ERIC Number: ED485084
Record Type: Non-Journal
Publication Date: 2004-Oct
Reference Count: 7
The Impact of Spoken Instructions on Learner Behavior Following Multimedia Tutorial Instruction
Association for Educational Communications and Technology, 27th, Chicago, IL, October 19-23, 2004
The choice of what to include in educational software is an issue with which instructional designers are regularly concerned. Multimedia capacity, standard on today's desktop computers, gives designers the opportunity to provide learners a more exciting learning experience than simply looking, clicking, and then looking some more. One feature that can make multimedia software different from such conventional media as books is the technological capacity to include sound. This capacity is already available to educational software developers regardless of whether they are producing instruction in fixed media or networked form. Recent interest in the use of sound to enhance learning (Bishop and Cates, 2001a) suggests, however, that although there is reason to believe that sound can enhance learning, sound is used infrequently. This paper investigates the effect of sound as a presentation modality on the way students review procedures learned at the moment the procedures are first being applied. It reports on a series of three experiments conducted at various times in the one and a half years before October of 2004. The findings of each experiment generated the questions investigated in subsequent experiments, with the result that the experiments form a series.
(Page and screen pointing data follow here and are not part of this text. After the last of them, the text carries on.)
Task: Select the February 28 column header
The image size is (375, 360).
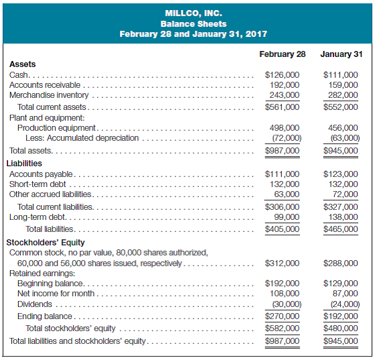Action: pos(282,54)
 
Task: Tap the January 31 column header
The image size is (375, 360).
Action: pos(341,54)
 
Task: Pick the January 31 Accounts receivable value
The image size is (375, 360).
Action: pos(344,85)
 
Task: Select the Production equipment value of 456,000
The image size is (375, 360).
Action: pos(344,127)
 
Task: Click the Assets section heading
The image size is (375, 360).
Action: pos(22,64)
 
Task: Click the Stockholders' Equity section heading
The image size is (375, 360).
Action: pos(47,242)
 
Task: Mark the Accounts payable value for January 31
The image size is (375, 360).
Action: pos(341,174)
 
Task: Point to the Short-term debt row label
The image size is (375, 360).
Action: pos(39,184)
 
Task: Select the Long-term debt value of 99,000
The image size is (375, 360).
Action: pos(286,217)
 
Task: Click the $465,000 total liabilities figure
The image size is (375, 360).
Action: pos(341,229)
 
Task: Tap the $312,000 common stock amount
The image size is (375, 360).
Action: pos(283,263)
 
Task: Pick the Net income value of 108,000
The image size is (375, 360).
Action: pos(285,293)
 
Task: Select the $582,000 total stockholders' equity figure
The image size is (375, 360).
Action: pos(283,328)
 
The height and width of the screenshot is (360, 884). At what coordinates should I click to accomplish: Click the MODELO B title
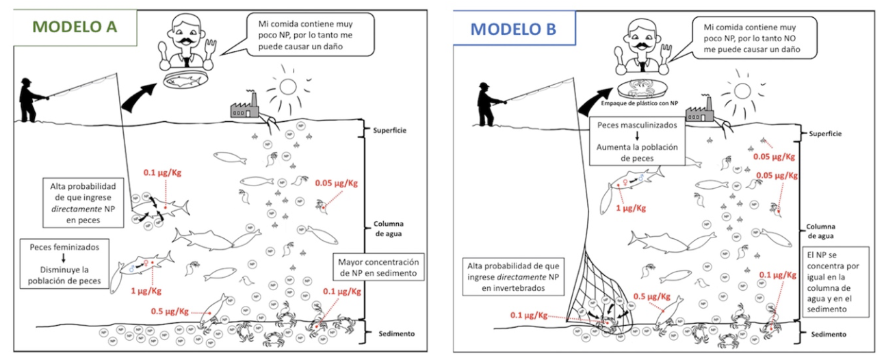513,29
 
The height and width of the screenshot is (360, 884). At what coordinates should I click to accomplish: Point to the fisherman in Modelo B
487,103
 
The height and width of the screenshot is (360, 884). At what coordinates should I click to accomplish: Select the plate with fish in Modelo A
185,80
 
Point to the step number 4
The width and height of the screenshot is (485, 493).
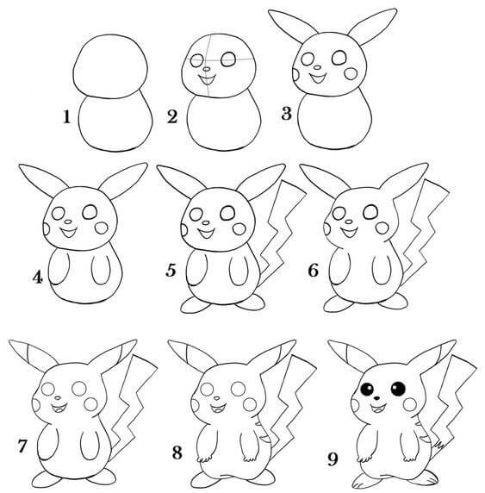[x=38, y=278]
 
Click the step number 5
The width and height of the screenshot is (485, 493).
[x=171, y=273]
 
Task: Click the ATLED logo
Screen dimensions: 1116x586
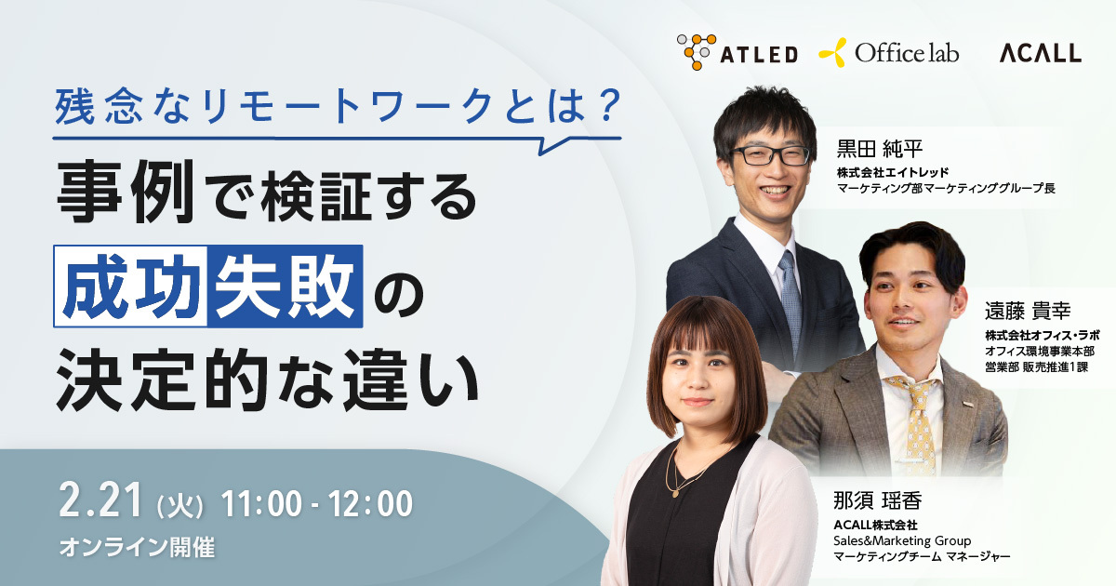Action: pos(737,52)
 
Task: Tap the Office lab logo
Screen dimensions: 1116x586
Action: pos(889,52)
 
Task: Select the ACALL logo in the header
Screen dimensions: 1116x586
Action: pos(1041,53)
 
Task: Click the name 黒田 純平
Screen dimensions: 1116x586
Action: pos(880,149)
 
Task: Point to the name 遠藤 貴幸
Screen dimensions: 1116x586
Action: pos(1028,311)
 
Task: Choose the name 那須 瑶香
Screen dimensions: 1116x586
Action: pos(877,500)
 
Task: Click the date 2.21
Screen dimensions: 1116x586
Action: pos(101,501)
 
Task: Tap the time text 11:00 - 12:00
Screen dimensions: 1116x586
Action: pos(317,504)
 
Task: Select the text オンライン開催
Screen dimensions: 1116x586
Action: pos(137,547)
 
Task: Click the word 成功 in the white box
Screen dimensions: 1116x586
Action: pos(130,286)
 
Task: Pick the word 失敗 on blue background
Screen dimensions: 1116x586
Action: pos(285,286)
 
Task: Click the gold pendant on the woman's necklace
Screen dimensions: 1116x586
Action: pos(675,493)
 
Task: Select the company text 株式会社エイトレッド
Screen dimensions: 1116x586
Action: pos(892,172)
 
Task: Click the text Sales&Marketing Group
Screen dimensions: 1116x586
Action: pos(902,540)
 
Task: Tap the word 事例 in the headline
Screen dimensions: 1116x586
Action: pos(126,192)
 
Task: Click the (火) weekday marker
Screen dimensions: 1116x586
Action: pos(180,506)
The outcome of the series is that there appears to be an effect on student reviewing habits that is influenced by the modality in which the review material is presented. This takes the form of a preference for listening to the presentation when the desire to complete the task makes it important to know how it is done and when learning the first time through was incomplete.
Publication Type: Reports - Research; Speeches/Meeting Papers
Education Level: Higher Education
Audience: Media Staff
Authoring Institution: Association for Educational Communications and Technology, Washington, DC.